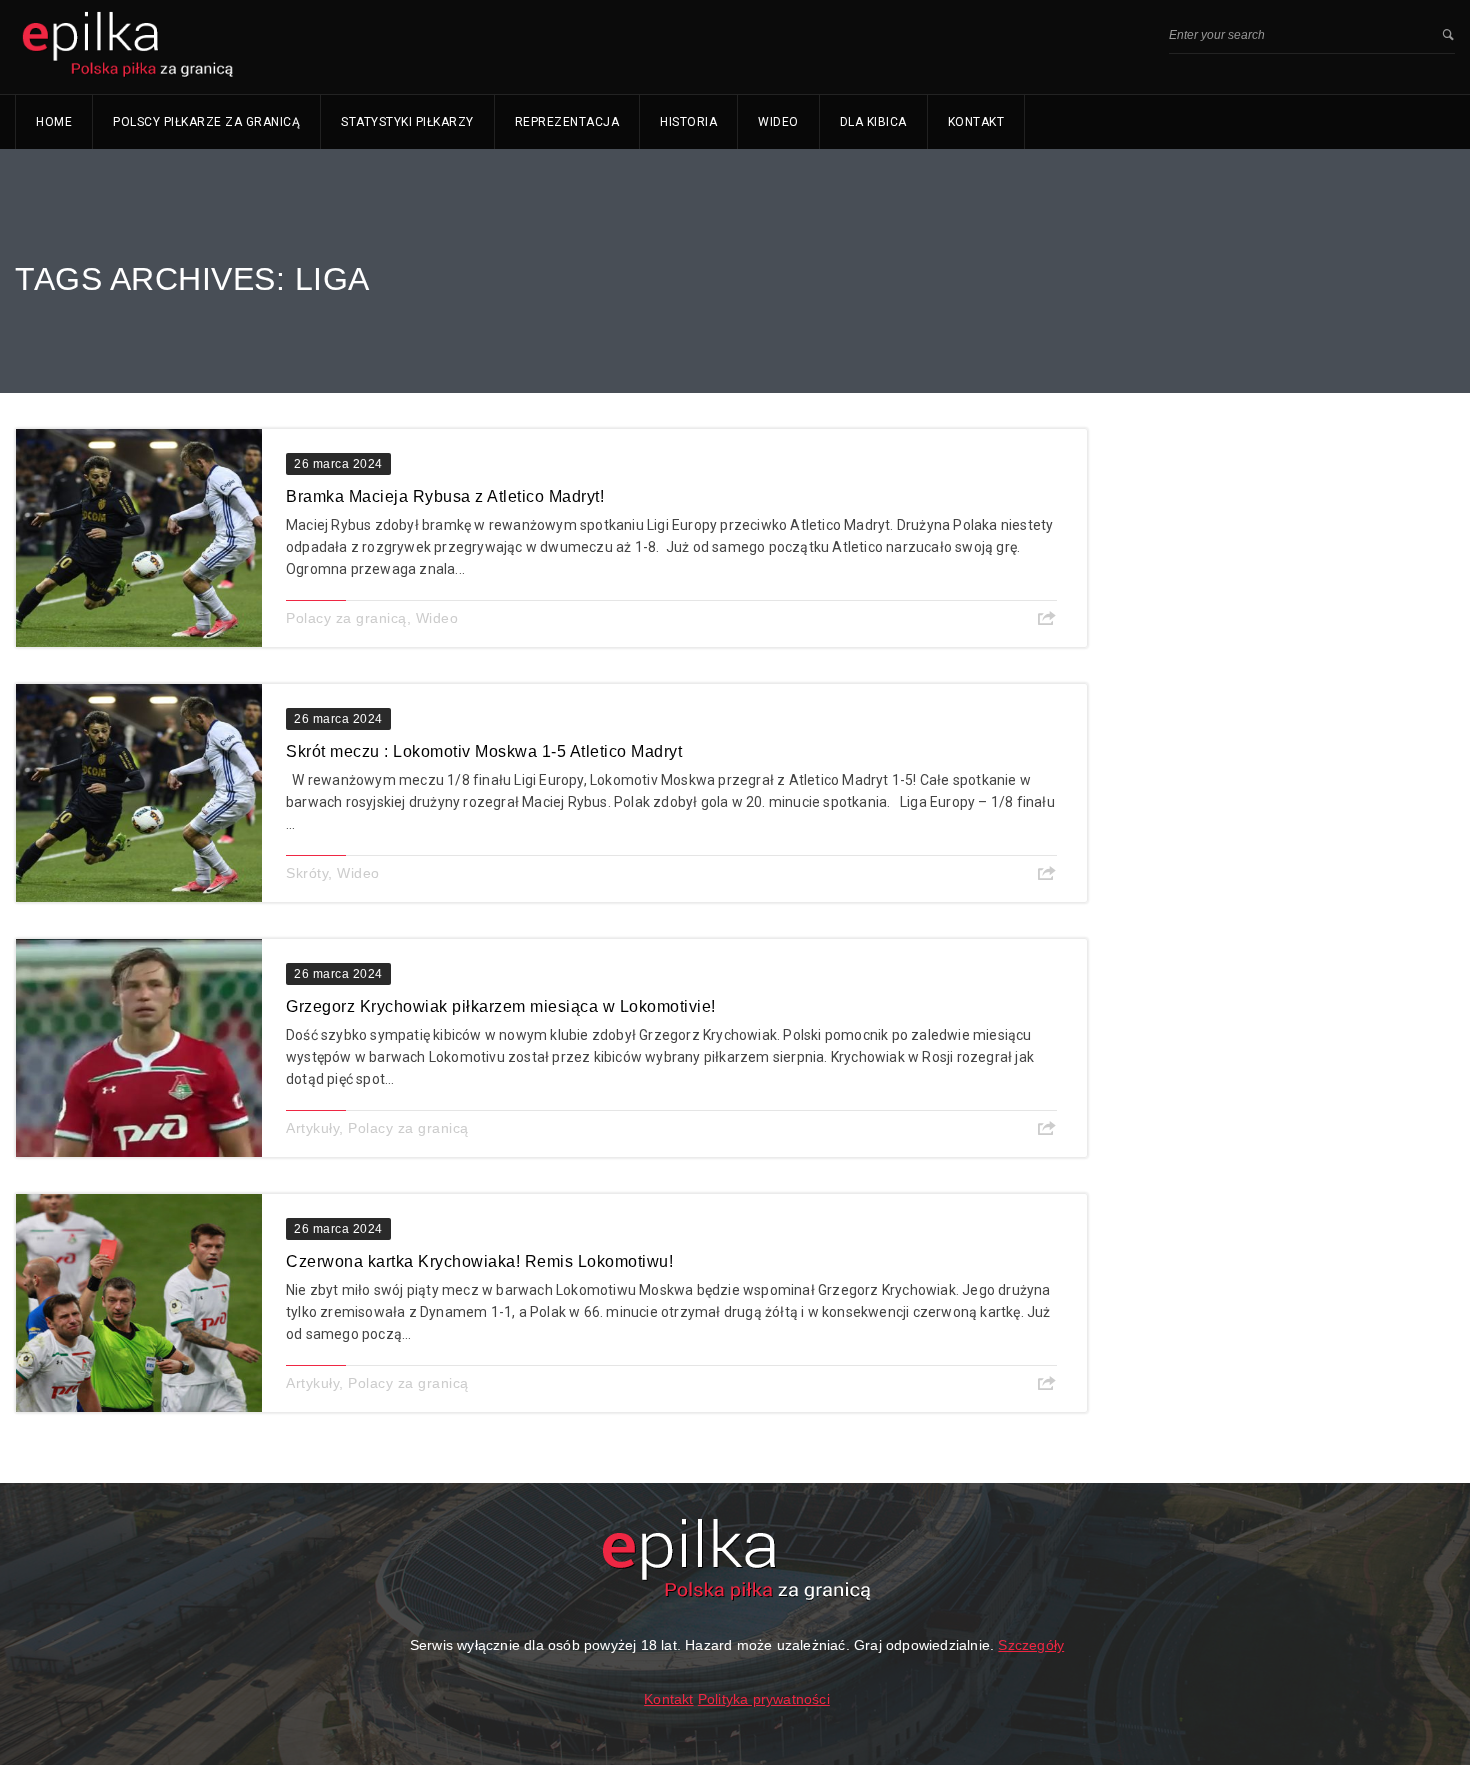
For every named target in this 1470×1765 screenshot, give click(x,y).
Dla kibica (873, 122)
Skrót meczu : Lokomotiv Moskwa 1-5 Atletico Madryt (484, 751)
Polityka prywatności (764, 1699)
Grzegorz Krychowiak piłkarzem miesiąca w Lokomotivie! (501, 1006)
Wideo (778, 122)
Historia (688, 122)
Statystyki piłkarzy (407, 122)
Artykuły (312, 1128)
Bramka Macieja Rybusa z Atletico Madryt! (445, 496)
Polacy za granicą (346, 618)
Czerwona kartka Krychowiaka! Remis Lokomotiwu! (479, 1261)
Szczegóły (1031, 1645)
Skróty (307, 873)
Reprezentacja (567, 122)
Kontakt (976, 122)
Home (54, 122)
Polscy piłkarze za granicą (206, 122)
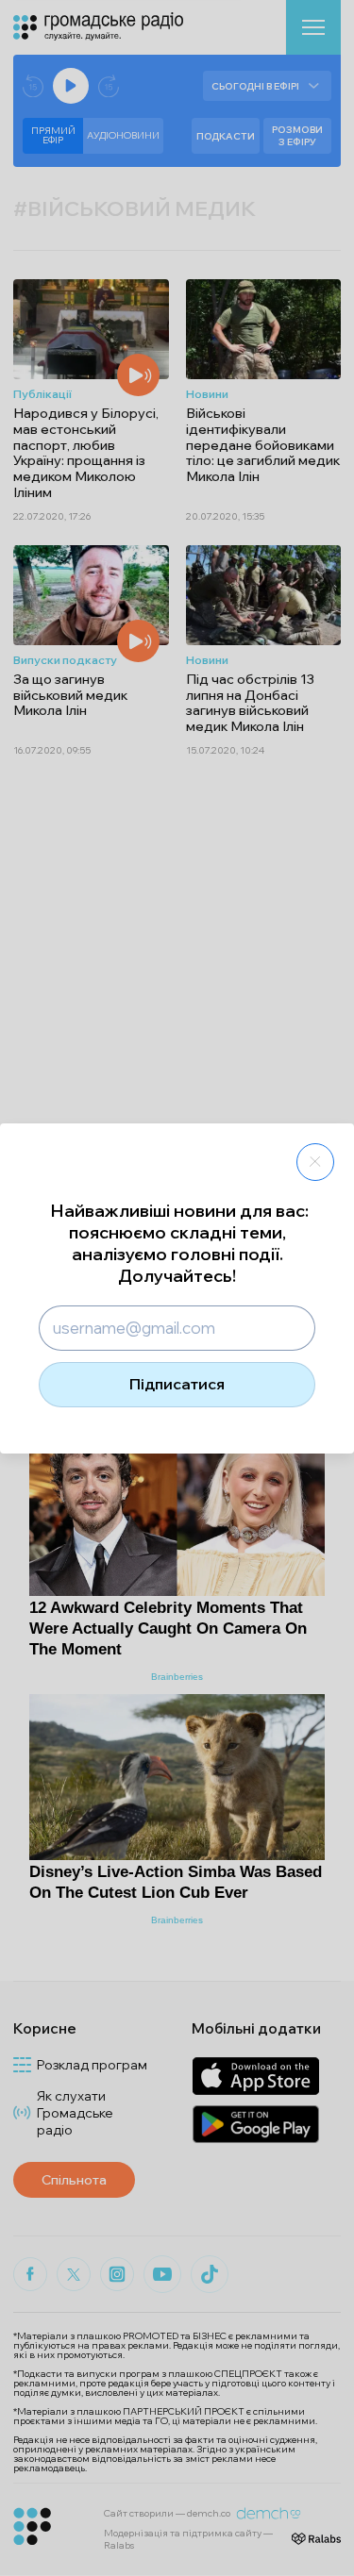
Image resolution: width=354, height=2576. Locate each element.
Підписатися (177, 1383)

- - - - - - -

● What this task involves: Read the data above. Pull out each line in which the string "Atletico" appears.

● Answer to this task:
Skrót meczu : Lokomotiv Moskwa 1-5 Atletico Madryt (484, 751)
Bramka Macieja Rybusa z Atletico Madryt! (445, 496)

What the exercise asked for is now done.